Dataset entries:
------

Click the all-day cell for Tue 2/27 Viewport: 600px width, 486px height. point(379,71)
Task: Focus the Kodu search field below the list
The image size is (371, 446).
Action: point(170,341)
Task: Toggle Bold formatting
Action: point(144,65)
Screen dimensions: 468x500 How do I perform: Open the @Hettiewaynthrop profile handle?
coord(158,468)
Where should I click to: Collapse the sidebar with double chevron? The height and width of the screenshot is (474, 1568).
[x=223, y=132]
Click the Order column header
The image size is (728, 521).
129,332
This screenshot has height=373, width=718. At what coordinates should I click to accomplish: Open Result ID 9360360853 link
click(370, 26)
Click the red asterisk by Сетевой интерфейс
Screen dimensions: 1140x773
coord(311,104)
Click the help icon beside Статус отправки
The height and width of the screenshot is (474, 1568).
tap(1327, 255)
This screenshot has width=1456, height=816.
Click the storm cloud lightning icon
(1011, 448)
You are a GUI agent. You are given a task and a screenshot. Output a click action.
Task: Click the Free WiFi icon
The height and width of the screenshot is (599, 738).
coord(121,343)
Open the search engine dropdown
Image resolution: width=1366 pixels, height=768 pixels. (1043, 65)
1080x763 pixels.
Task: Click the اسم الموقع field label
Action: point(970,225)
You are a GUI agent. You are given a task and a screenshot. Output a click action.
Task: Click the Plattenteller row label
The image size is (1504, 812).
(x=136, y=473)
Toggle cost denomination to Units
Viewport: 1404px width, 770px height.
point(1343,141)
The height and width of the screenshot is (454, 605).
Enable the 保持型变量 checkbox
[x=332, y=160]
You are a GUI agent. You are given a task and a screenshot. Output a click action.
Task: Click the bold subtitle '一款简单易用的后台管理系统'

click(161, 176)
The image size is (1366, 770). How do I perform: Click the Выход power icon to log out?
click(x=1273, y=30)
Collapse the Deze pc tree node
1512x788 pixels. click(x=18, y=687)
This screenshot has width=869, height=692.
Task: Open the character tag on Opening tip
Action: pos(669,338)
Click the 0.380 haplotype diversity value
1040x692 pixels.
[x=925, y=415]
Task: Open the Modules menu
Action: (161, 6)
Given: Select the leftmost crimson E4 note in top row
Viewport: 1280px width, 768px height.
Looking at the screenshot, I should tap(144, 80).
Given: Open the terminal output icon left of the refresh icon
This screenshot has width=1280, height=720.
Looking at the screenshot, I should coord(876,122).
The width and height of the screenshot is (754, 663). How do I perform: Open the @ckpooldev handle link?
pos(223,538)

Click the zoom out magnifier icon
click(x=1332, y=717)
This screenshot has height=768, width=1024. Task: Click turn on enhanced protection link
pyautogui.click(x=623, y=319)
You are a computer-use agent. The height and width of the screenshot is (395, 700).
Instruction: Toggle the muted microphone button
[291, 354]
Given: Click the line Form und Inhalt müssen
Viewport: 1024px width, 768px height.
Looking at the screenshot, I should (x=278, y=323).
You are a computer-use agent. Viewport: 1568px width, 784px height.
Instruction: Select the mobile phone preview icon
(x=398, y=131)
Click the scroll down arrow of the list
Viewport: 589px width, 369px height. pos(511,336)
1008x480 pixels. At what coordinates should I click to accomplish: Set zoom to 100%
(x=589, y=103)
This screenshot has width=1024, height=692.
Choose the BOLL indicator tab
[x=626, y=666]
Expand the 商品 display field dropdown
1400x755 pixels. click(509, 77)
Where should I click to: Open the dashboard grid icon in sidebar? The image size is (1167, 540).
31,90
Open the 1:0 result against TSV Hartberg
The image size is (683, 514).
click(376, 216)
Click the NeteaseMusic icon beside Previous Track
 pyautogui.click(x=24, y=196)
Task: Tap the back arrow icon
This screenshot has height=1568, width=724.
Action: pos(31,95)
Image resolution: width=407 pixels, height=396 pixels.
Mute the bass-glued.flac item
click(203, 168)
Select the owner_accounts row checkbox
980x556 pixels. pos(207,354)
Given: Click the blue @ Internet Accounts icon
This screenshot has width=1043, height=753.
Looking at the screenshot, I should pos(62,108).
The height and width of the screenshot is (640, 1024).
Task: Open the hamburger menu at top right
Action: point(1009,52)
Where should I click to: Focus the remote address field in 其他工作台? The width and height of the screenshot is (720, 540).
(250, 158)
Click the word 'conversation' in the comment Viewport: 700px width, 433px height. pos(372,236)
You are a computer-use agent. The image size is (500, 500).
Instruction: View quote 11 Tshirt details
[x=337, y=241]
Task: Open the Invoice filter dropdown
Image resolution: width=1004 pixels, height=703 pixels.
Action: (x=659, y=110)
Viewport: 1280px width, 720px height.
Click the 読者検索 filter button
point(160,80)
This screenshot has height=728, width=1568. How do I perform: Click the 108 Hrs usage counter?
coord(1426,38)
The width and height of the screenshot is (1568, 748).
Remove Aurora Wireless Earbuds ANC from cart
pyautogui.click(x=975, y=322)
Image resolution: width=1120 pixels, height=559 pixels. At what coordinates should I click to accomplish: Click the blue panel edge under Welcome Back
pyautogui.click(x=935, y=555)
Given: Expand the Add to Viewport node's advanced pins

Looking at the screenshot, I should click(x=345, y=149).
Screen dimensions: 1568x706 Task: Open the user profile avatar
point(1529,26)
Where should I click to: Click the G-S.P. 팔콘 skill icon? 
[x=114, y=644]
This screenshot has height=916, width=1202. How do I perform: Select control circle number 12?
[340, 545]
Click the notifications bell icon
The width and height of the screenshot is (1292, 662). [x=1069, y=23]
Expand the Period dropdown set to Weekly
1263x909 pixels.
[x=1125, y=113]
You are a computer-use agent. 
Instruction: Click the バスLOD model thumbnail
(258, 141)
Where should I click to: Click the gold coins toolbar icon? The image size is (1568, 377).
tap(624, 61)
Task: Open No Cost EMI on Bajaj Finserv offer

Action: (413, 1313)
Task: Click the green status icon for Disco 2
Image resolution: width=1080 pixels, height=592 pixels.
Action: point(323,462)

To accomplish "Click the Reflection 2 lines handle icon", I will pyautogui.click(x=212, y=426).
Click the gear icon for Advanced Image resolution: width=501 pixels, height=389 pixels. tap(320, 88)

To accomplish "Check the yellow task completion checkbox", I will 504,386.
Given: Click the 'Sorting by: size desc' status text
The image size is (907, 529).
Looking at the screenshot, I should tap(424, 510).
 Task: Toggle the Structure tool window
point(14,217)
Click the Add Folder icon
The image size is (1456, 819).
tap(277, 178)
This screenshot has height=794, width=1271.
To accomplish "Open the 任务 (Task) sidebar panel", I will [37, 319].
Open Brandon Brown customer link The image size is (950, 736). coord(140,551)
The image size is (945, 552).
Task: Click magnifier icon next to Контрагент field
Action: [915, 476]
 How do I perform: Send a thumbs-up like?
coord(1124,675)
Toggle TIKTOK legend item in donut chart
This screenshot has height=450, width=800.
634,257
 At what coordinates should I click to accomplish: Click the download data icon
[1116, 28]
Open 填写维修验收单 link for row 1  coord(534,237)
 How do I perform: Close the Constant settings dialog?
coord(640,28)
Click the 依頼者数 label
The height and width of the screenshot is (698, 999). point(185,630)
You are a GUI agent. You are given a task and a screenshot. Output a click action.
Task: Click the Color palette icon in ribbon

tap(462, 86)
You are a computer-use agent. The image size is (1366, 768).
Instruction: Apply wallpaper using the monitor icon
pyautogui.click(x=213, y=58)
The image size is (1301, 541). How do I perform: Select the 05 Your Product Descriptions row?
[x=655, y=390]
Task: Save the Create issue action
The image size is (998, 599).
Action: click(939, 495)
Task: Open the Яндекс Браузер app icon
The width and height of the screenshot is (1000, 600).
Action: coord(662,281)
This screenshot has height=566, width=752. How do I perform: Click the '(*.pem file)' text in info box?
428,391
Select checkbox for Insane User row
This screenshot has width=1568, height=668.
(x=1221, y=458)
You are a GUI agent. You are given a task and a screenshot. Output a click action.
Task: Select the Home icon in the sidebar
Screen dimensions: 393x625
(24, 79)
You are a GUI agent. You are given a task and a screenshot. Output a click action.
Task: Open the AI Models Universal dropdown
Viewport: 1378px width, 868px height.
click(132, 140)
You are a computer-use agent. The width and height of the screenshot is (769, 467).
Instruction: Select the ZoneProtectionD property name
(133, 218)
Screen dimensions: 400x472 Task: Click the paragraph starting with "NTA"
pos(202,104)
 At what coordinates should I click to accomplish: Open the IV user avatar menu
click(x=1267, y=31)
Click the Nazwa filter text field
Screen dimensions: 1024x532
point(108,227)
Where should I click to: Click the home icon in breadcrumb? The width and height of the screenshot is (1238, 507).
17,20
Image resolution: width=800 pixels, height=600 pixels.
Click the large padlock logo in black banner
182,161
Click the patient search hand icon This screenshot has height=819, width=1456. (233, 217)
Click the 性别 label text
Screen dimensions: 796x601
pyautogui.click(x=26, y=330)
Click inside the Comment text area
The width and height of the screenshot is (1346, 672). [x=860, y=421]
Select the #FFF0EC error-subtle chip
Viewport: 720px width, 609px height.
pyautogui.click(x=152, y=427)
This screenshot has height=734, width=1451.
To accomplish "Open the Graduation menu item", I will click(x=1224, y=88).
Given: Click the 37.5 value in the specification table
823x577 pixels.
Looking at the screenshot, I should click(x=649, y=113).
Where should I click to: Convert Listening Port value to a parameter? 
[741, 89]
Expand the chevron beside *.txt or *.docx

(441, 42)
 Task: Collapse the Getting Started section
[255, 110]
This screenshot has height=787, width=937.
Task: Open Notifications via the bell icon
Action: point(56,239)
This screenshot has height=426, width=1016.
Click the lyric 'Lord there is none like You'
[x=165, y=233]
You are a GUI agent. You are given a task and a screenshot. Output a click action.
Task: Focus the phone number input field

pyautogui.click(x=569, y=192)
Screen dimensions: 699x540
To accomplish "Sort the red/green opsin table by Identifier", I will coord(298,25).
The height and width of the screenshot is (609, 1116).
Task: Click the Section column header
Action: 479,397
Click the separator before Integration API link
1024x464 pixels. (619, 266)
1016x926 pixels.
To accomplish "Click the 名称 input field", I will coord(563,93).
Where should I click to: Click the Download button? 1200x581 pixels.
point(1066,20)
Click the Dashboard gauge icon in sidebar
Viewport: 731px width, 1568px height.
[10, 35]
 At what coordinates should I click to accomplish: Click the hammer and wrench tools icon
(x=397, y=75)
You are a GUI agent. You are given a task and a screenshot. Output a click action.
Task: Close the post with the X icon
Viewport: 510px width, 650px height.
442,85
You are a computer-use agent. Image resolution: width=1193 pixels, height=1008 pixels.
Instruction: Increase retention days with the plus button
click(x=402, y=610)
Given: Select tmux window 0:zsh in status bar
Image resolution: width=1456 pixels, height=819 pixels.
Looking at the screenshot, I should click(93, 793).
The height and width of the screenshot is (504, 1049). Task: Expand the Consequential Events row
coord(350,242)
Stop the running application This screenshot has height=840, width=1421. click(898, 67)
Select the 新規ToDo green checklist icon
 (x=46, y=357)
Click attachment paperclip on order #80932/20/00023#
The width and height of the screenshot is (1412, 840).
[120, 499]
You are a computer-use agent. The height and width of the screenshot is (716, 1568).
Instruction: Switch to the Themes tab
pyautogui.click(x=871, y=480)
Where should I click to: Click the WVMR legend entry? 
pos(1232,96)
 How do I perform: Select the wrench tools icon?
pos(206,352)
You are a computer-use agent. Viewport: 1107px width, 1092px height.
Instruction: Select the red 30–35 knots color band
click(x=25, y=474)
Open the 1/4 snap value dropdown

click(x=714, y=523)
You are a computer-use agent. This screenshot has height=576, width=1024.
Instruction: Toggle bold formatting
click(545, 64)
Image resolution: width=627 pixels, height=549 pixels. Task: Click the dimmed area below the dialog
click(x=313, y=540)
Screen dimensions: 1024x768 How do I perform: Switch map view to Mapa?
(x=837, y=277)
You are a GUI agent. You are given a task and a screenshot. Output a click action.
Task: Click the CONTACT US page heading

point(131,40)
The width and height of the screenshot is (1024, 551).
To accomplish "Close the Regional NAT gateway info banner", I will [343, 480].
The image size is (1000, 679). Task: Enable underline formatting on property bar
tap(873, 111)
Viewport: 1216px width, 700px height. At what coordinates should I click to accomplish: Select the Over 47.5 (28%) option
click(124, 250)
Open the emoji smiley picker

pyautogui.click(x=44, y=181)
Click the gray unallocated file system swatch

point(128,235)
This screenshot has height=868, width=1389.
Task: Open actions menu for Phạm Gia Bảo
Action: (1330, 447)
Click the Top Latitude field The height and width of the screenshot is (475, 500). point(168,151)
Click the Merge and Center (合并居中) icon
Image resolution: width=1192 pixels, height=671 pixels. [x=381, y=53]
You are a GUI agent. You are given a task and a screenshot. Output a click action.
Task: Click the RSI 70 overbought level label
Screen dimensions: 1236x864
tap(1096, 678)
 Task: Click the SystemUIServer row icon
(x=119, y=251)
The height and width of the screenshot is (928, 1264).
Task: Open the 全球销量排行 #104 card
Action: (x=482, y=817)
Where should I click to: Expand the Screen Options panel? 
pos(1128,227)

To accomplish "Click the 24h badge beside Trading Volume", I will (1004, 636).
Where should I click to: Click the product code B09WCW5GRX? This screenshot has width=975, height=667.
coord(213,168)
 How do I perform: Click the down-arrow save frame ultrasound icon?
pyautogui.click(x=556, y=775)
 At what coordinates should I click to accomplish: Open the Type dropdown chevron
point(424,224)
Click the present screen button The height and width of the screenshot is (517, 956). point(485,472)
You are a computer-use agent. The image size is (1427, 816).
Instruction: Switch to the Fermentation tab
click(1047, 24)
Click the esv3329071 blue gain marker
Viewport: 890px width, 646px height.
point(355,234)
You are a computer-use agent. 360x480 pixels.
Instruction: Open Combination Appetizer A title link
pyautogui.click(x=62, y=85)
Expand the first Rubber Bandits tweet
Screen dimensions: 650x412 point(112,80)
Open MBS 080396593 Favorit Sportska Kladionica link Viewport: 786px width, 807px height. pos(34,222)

------

Requirement: Exact duplication is required for the lines above, from the line that contains "Enable the 保持型变量 checkbox" to the line that contains "Image resolution: width=407", inclusive; omit all others.

Solved exercise:
Enable the 保持型变量 checkbox
[x=332, y=160]
You are a GUI agent. You are given a task and a screenshot. Output a click action.
Task: Click the bold subtitle '一款简单易用的后台管理系统'

click(161, 176)
The image size is (1366, 770). How do I perform: Click the Выход power icon to log out?
click(x=1273, y=30)
Collapse the Deze pc tree node
1512x788 pixels. click(x=18, y=687)
This screenshot has width=869, height=692.
Task: Open the character tag on Opening tip
Action: pos(669,338)
Click the 0.380 haplotype diversity value
1040x692 pixels.
[x=925, y=415]
Task: Open the Modules menu
Action: (161, 6)
Given: Select the leftmost crimson E4 note in top row
Viewport: 1280px width, 768px height.
Looking at the screenshot, I should tap(144, 80).
Given: Open the terminal output icon left of the refresh icon
This screenshot has width=1280, height=720.
Looking at the screenshot, I should coord(876,122).
The width and height of the screenshot is (754, 663). How do I perform: Open the @ckpooldev handle link?
pos(223,538)

Click the zoom out magnifier icon
click(x=1332, y=717)
This screenshot has height=768, width=1024. Task: Click turn on enhanced protection link
pyautogui.click(x=623, y=319)
You are a computer-use agent. The height and width of the screenshot is (395, 700).
Instruction: Toggle the muted microphone button
[291, 354]
Given: Click the line Form und Inhalt müssen
Viewport: 1024px width, 768px height.
Looking at the screenshot, I should (x=278, y=323).
You are a computer-use agent. Viewport: 1568px width, 784px height.
Instruction: Select the mobile phone preview icon
(x=398, y=131)
Click the scroll down arrow of the list
Viewport: 589px width, 369px height. pos(511,336)
1008x480 pixels. At what coordinates should I click to accomplish: Set zoom to 100%
(x=589, y=103)
This screenshot has width=1024, height=692.
Choose the BOLL indicator tab
[x=626, y=666]
Expand the 商品 display field dropdown
1400x755 pixels. click(509, 77)
Where should I click to: Open the dashboard grid icon in sidebar? The image size is (1167, 540).
31,90
Open the 1:0 result against TSV Hartberg
The image size is (683, 514).
click(376, 216)
Click the NeteaseMusic icon beside Previous Track
 pyautogui.click(x=24, y=196)
Task: Tap the back arrow icon
This screenshot has height=1568, width=724.
Action: pos(31,95)
Image resolution: width=407 pixels, height=396 pixels.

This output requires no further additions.